A broader push from organized labor had been in the works for some time. Workers demanded an eight-hour workday in 1886 during the deadly Haymarket Affair in Chicago, said George Villanueva, an associate professor of communication and journalism at Texas A&M University. In commemoration of that clash, May Day was established as a larger international holiday, he said.

Part of the impetus in the U.S. to create a separate federal holiday was to shift attention away from May Day — which had been more closely linked with socialist and radical labor movements in other countries, Vachon said.

How has Labor Day evolved over the years?

The meaning of Labor Day has changed a lot since that first parade in New York City.


It’s become a long weekend for millions that come with big sales, end-of-summer celebrations and, of course, a last chance to dress in white fashionably. Whether celebrations remain faithful to the holiday’s origins depends on where you live.

New York and Chicago, for example, hold parades for thousands of workers and their unions. Such festivities aren’t practiced as much in regions where unionization has historically been eroded, Vachon said, or didn’t take a strong hold in the first place.

When Labor Day became a federal holiday in 1894, unions in the U.S. were largely contested and courts would often rule strikes illegal, Vachon said, leading to violent disputes. It wasn’t until the National Labor Relations Act of 1935 that private sector employees were granted the right to join unions. Later into the 20th century, states also began passing legislation to allow unionization in the public sector — but even today, not all states allow collective bargaining for public workers.

Rates of organized labor have been on the decline nationally for decades. More than 35% of private sector workers had a union in 1953 compared with about 6% today. Political leanings in different regions have also played a big role, with blue states tending to have higher unionization rates.


Hawaii and New York had the highest rates of union membership in 2022, respectively, followed by Washington, California and Rhode Island, according to data from the Bureau of Labor Statistics,

What labor actions are we seeing this year?

A reinvigorated labor movement is back in the national spotlight.

In Hollywood, screenwriters have been on strike for nearly four months — surpassing a 100-day work stoppage that ground many productions to a halt in 2007-08. Actors joined the picket lines in July — as both unions seek better compensation and protections on the use of artificial intelligence.


Unionized workers at UPS threatened a mass walkout before approving a new contract last month that includes increased pay and safety protections for workers. A strike at UPS would have disrupted the supply chain nationwide.

Last month, auto workers also overwhelmingly voted to give union leaders the authority to call strikes against Detroit car companies if a contract agreement isn’t reached by the Sept. 14 deadline. The more than 4,500 workers at General Motors’ Arlington assembly plant joined in the United Auto Workers’ last strike in 2019.

Over 26,000 flight attendants at Fort Worth-based American Airlines also voted last week to authorize a strike.
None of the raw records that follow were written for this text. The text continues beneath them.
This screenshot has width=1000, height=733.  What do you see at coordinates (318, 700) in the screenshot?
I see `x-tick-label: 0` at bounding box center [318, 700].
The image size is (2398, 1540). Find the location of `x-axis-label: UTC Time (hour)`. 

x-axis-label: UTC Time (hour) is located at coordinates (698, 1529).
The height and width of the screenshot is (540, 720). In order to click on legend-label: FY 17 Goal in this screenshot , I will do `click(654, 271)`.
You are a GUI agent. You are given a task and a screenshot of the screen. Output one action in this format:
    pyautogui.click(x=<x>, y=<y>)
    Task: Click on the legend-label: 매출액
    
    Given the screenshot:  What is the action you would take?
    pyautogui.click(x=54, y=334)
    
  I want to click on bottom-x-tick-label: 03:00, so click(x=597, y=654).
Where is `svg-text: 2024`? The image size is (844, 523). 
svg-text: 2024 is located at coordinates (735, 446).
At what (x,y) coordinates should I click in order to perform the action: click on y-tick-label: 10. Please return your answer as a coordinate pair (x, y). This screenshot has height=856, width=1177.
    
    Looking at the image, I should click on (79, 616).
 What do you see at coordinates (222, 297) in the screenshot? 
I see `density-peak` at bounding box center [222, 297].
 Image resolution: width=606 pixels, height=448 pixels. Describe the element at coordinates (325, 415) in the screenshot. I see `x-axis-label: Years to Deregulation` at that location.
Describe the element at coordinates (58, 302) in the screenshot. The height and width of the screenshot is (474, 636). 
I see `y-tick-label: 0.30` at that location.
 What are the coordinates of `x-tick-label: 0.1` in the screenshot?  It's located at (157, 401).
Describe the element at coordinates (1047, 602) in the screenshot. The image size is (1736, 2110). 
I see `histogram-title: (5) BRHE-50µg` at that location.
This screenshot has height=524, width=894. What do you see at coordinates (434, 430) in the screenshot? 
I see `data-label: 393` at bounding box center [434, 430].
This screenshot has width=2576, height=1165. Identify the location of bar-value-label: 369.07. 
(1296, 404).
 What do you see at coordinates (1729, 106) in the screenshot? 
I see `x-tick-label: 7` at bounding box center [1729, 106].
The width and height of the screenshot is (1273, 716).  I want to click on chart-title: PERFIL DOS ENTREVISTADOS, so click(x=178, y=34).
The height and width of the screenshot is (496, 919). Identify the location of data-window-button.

“Labor Day should take on a whole new meaning for American Airlines management this year,” said Julie Hedrick, the flight attendants union national president. “It’s long past time for significant increases in compensation and improvements to our working conditions. We are ready to bring these negotiations to a close, or we may be ready to strike.”

The next day, pilots at Southwest Airlines staged informational pickets at five airports to call attention to its stalled contract talks. The pilots union and Dallas-based carrier have been negotiating for over three years.

“I think there’s going to be definitely more attention given to labor this Labor Day than there may have been in many recent years,” Vachon said. Organizing around labor rights has “come back into the national attention. ... And [workers] are standing up and fighting for it.”